» WORK ITEM: Copy every record that appears below, exactly as it stands.
=-=-=-=-=
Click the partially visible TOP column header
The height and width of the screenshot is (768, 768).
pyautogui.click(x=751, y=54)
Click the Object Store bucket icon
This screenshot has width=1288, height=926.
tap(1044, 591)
=-=-=-=-=
» YOUR SOLUTION:
Click the partially visible TOP column header
The height and width of the screenshot is (768, 768).
pyautogui.click(x=751, y=54)
Click the Object Store bucket icon
This screenshot has width=1288, height=926.
tap(1044, 591)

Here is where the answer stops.